Quelque chose qui ressemble à un roman
Voici pourtant encore un livre, quelle audace ! Voici encore un roman — ou quelque chose, vous savez bien, qui ressemble à un roman : des histoires, quelques délires, pas de descriptions grâce à Dieu, un peu de théâtre, pourquoi pas ? et les souvenirs, épars et ramassés pêle-mêle, d‘une vie qui s’achève et d’un monde évanoui. Peut-être ce fatras parviendra-t-il, malgré tout, à jeter sur notre temps pris de doute comme un mince et dernier rayon ? Et même, qui sait ? à lui rendre enfin un peu de cette espérance qui lui fait tant défaut.
Il y a un poème d’Aragon, intitulé « Que la vie en vaut la peine », où il écrit » C’est une chose étrange à la fin que le monde/ Un jour je m’en irai sans en avoir tout dit ». De ces deux vers, Jean d’Ormesson a fait deux romans.
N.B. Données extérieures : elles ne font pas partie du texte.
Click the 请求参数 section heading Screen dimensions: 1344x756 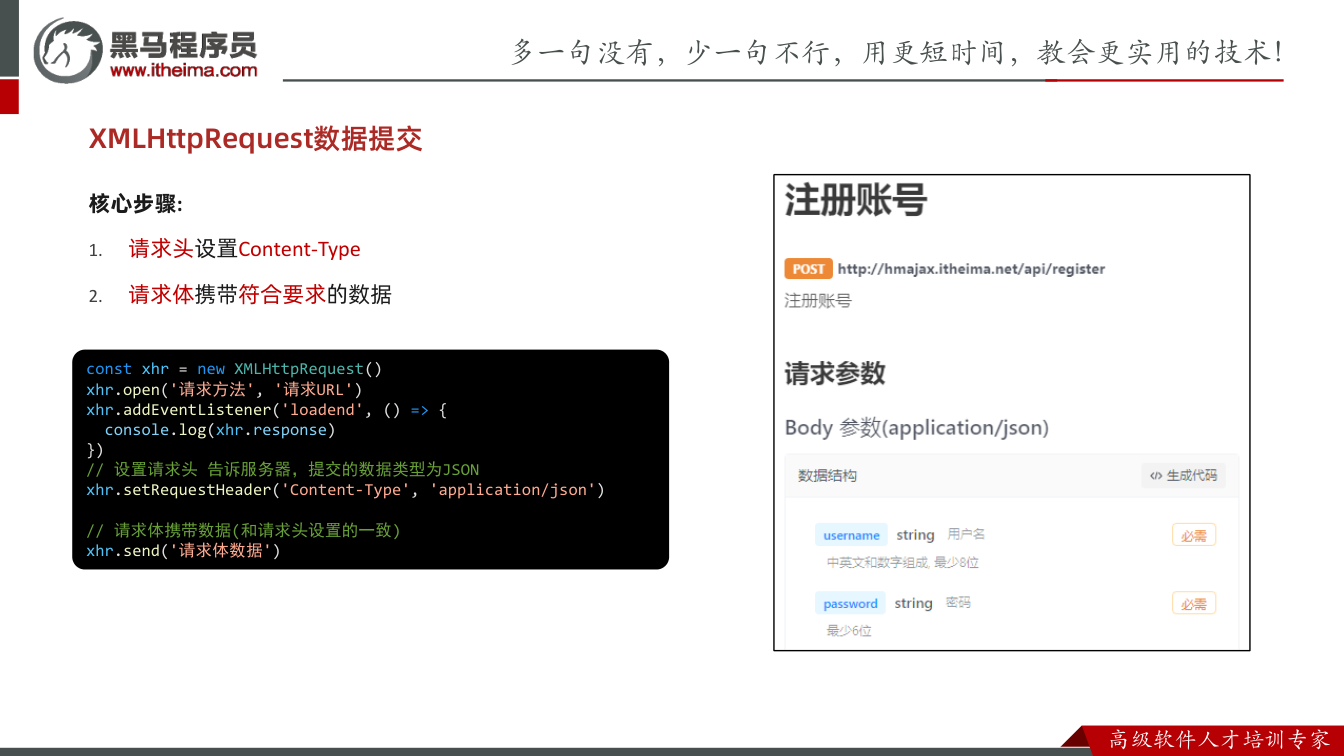point(835,373)
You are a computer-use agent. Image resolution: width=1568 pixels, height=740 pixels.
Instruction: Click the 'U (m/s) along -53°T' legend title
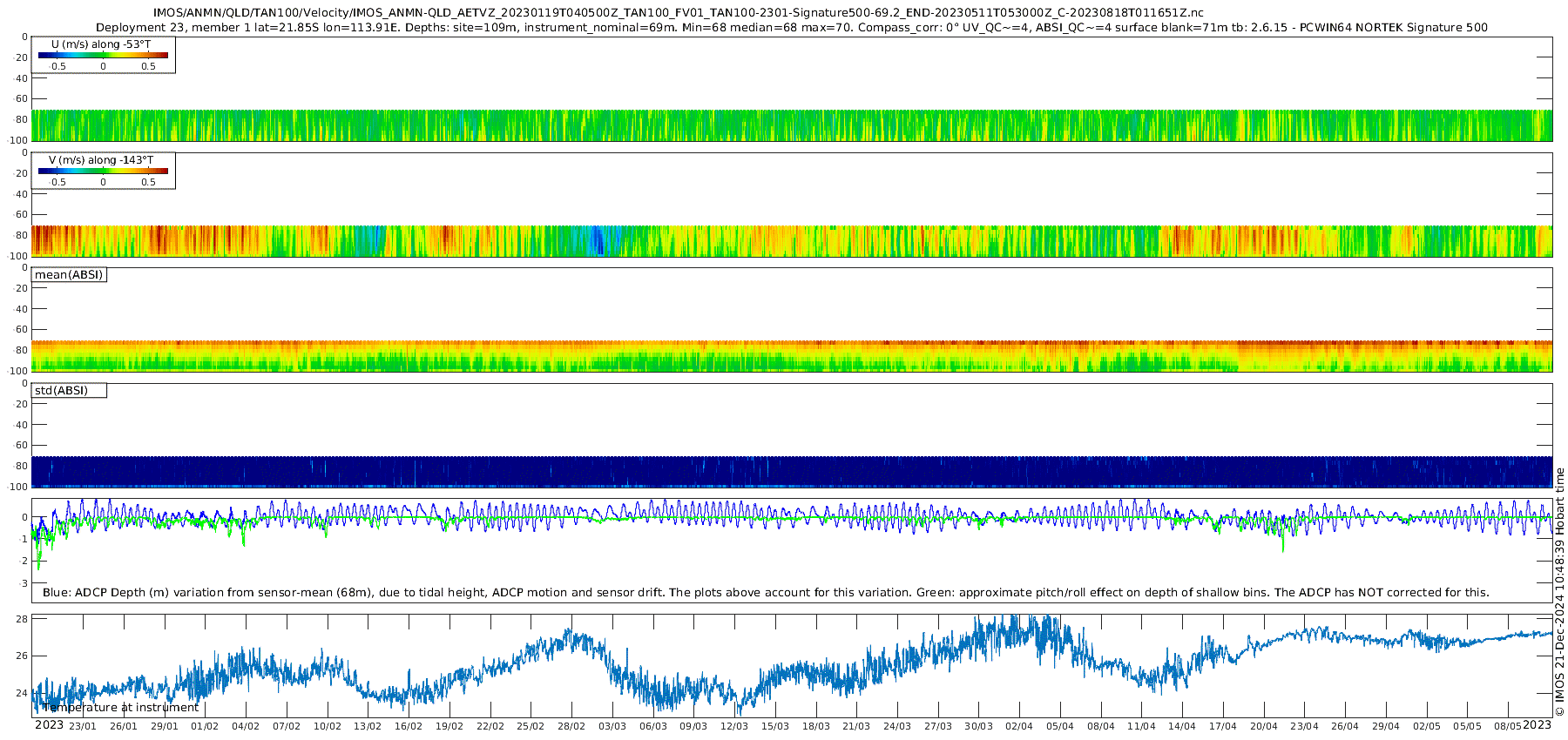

Le premier, C’est une chose étrange à la fin que le monde, paru à la rentrée littéraire 2010, m’avait totalement illuminée, et c’est donc avec beaucoup d’impatience que j’attendais ce Un jour je m’en irai sans en avoir tout dit, suite et en même temps pas vraiment du précédent.
Comment résumer ce qui est à la fois un livre-testament placé sous l’égide du Ta Panta Rei d’Héraclite, un inventaire du passé, le roman du monde, un exercice de philosophie et une déclaration d’amour, quelque chose entre les Mémoires d’Outre-Tombe de Chateaubriand et les Essais de Montaigne ?
On ne peut pas.
Du chaos sort la lumière
Mais ce n’est pas grave, car l’essentiel n’est pas là : de ce qui pourrait être le chaos, celui d’une pensée sautillante, sort la lumière. Dès les premières pages, le lecteur est ferré et son visage s’anime d’un large sourire. Car tel est Jean d’Ormesson : il parvient, tout de suite, à installer une connivence avec son lecteur, à qui il s’adresse directement, parfois.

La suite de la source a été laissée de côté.